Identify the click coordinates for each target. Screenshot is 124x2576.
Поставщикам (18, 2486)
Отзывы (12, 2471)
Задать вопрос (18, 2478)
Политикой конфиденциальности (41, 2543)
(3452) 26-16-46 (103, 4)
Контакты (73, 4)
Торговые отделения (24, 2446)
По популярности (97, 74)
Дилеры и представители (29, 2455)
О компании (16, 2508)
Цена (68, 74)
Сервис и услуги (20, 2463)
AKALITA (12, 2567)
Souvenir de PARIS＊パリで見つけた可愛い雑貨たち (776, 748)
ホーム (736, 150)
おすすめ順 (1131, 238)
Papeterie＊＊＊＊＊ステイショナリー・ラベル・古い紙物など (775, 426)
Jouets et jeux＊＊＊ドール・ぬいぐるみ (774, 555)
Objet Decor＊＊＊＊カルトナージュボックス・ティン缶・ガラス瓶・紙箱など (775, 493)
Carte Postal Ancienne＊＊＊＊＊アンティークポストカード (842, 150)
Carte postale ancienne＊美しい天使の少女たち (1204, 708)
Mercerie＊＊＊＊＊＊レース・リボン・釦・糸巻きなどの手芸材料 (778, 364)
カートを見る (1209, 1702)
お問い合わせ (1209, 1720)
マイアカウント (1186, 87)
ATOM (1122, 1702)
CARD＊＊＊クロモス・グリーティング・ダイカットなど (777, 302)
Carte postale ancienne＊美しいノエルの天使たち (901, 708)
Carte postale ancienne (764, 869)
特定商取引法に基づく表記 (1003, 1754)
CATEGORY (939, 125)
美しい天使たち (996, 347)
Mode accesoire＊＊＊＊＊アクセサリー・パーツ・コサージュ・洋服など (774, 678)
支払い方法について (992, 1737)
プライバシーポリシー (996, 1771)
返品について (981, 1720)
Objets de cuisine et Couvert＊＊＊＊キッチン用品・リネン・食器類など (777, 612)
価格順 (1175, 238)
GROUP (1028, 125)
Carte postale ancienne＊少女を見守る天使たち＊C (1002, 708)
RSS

####################

* **EXERCISE DIRECTIONS**
Print out each line of the data exactly.

* **FINAL ANSWER**
Identify the click coordinates for each target. Screenshot is 124x2576.
Поставщикам (18, 2486)
Отзывы (12, 2471)
Задать вопрос (18, 2478)
Политикой конфиденциальности (41, 2543)
(3452) 26-16-46 (103, 4)
Контакты (73, 4)
Торговые отделения (24, 2446)
По популярности (97, 74)
Дилеры и представители (29, 2455)
О компании (16, 2508)
Цена (68, 74)
Сервис и услуги (20, 2463)
AKALITA (12, 2567)
Souvenir de PARIS＊パリで見つけた可愛い雑貨たち (776, 748)
ホーム (736, 150)
おすすめ順 (1131, 238)
Papeterie＊＊＊＊＊ステイショナリー・ラベル・古い紙物など (775, 426)
Jouets et jeux＊＊＊ドール・ぬいぐるみ (774, 555)
Objet Decor＊＊＊＊カルトナージュボックス・ティン缶・ガラス瓶・紙箱など (775, 493)
Carte Postal Ancienne＊＊＊＊＊アンティークポストカード (842, 150)
Carte postale ancienne＊美しい天使の少女たち (1204, 708)
Mercerie＊＊＊＊＊＊レース・リボン・釦・糸巻きなどの手芸材料 (778, 364)
カートを見る (1209, 1702)
お問い合わせ (1209, 1720)
マイアカウント (1186, 87)
ATOM (1122, 1702)
CARD＊＊＊クロモス・グリーティング・ダイカットなど (777, 302)
Carte postale ancienne＊美しいノエルの天使たち (901, 708)
Carte postale ancienne (764, 869)
特定商取引法に基づく表記 (1003, 1754)
CATEGORY (939, 125)
美しい天使たち (996, 347)
Mode accesoire＊＊＊＊＊アクセサリー・パーツ・コサージュ・洋服など (774, 678)
支払い方法について (992, 1737)
プライバシーポリシー (996, 1771)
返品について (981, 1720)
Objets de cuisine et Couvert＊＊＊＊キッチン用品・リネン・食器類など (777, 612)
価格順 (1175, 238)
GROUP (1028, 125)
Carte postale ancienne＊少女を見守る天使たち＊C (1002, 708)
RSS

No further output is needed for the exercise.